The contributions of our research extend beyond the specific context of wheat blossom midges, as they enhance the growing body of literature advocating the integration of genetic algorithms and machine learning in solving complex agricultural problems. Our work aligns with studies such as those by Al-Anni (2017) [33] and Aquino et al. (2017) [34], which have documented the benefits of employing genetic programming and machine learning techniques in prediction. Employing genetic programming and machine learning in prediction offers several benefits, such as improved accuracy and efficiency in handling complex data. Genetic programming, as demonstrated in Aquino et al.’s study, and machine learning, particularly genetic programming, as shown by Al-Anni et al., can effectively predict cancer recurrence by analyzing gene expressions from microarray data, thus providing reliable prognostic tools.

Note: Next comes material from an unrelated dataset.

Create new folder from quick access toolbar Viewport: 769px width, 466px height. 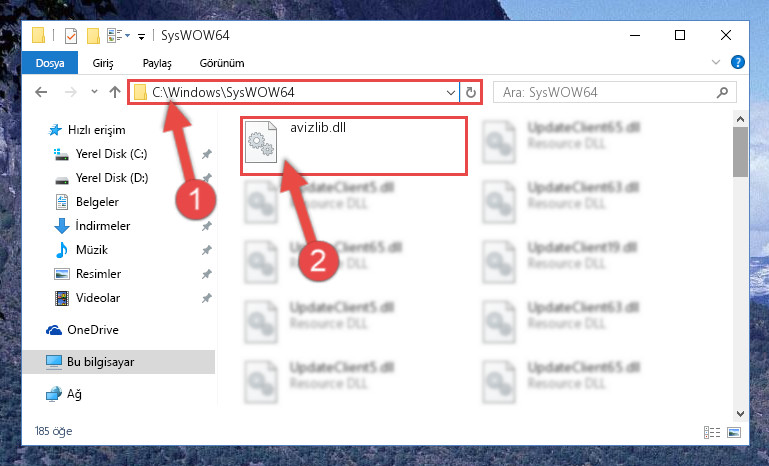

Overall, this study not only offers a practical solution to a pressing agricultural challenge but also contributes to the scientific discourse on the application of machine learning in agriculture, pushing the boundaries of current predictive modeling techniques. Furthermore, our study makes a methodological contribution by combining the strengths of GEP and SVM to create a robust tool for real-time and accurate pest prediction. This innovative approach not only improves the predictive accuracy but also provides a more nuanced understanding of the underlying patterns and factors influencing pest dynamics.

6. Conclusions

In this study, we developed a novel approach by integrating GEP with SVM to predict the occurrence of wheat blossom midges. The GEP-SVM model marks a significant enhancement in predictive accuracy within smart agriculture and pest prediction methodologies. Key conclusions from this study include the following:

1. Enhanced Prediction Accuracy: The GEP-SVM model significantly outperforms existing common models in accuracy, establishing a new benchmark for pest prediction in wheat.

2. Scalability and Adaptability: Preliminary tests indicate that the model can be effectively adapted to different datasets and pest types, suggesting its potential for broader application.

In summary, this study addresses the identified gap in the literature by proposing the GEP-SVM model, a novel and more accurate model for pest prediction, and establishes a new benchmark for future research in this domain. The success of the GEP-SVM model opens avenues for further exploration and the further application of hybrid computational models in agriculture and beyond, promising significant implications for sustainable farming practices and food security.

As we continue to refine and validate our model across different datasets and pest types, we anticipate its integration into practical agricultural decision-making processes, thereby enhancing the efficiency and effectiveness of global pest management strategies. Furthermore, for future work, we suggest exploring the integration of additional data sources, such as soil properties, plant phenological data, and genetic information, to enhance the model’s predictive accuracy. Additionally, testing the model on different crops and regions will be crucial to evaluate its generalizability and adaptability to diverse agricultural contexts. These efforts will contribute to the development of more robust and universally applicable pest prediction models, further advancing the field of smart agriculture and pest management.